課題の指示
「Screen dimensions: 693x520」を含む行から「[x=312, y=106]」を含む行までの範囲で、「blue」を「red」に置き換えて書き直してください。それ以外はすべてそのまま残し、画像は含めないでください。

利用可能なデータ
- - - - - - -
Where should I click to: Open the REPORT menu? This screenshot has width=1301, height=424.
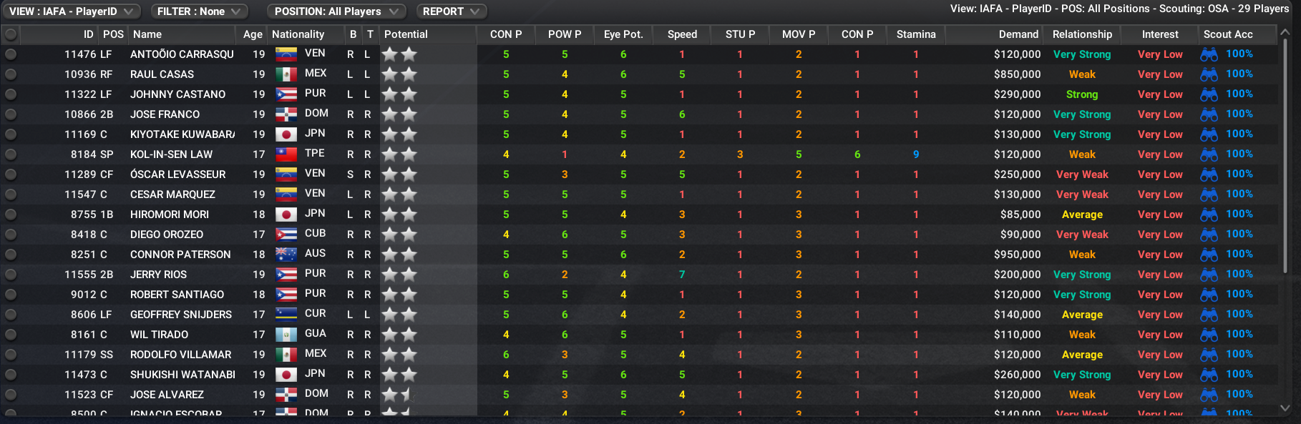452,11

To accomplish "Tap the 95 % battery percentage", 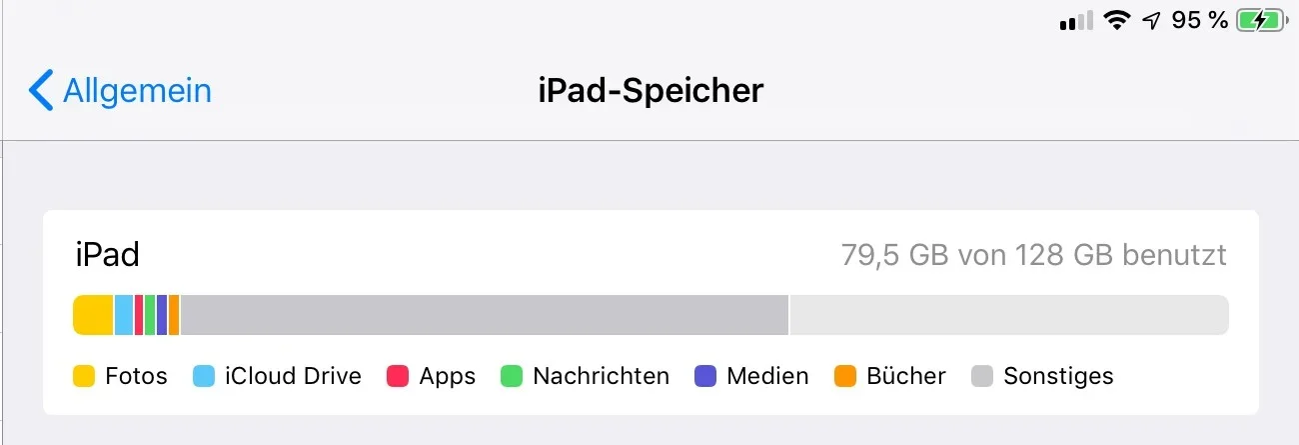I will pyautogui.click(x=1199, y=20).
- - - - - - -
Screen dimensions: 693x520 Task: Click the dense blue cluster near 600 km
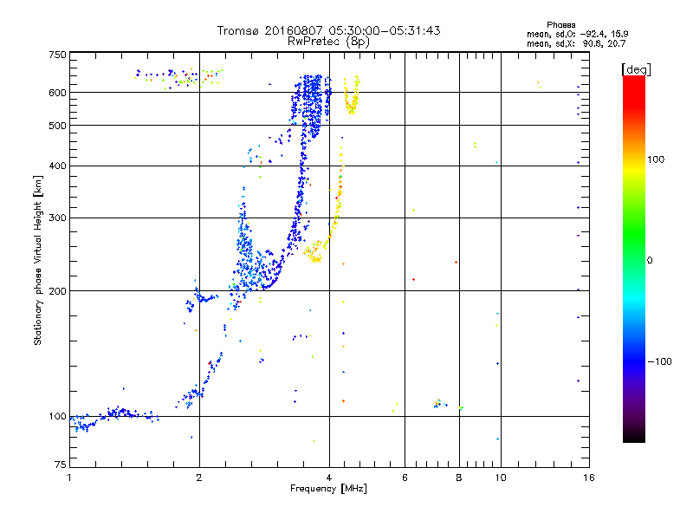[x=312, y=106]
- - - - - - -
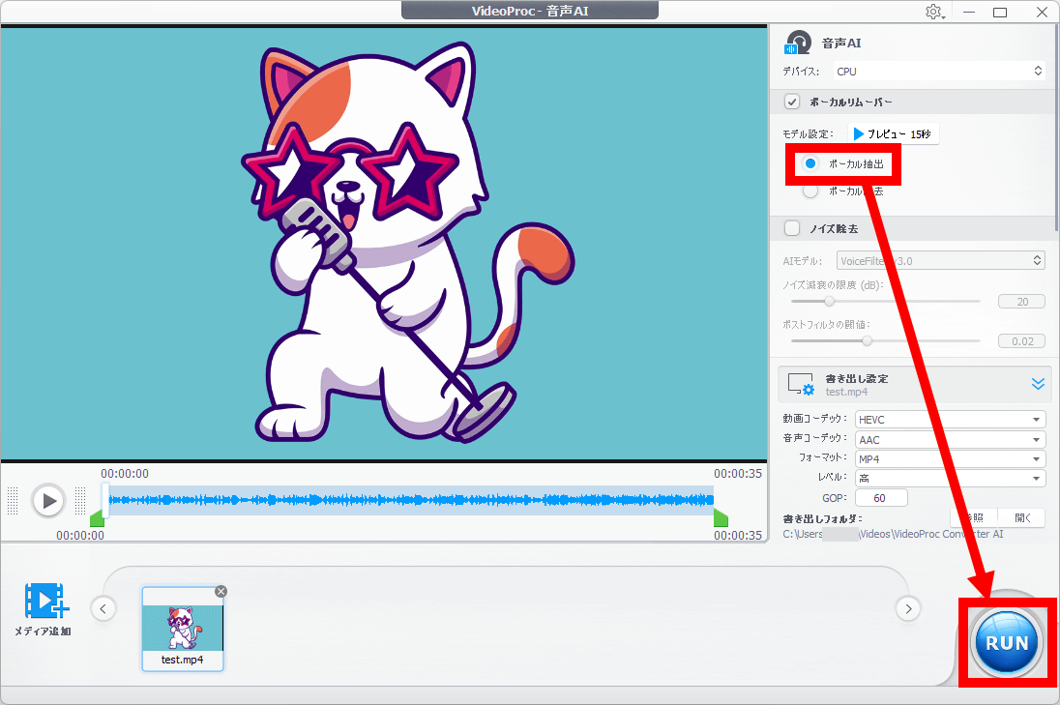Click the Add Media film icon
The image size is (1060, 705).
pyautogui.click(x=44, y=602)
- - - - - - -
演習の解答
Screen dimensions: 693x520 Task: Click the dense red cluster near 600 km
[x=312, y=106]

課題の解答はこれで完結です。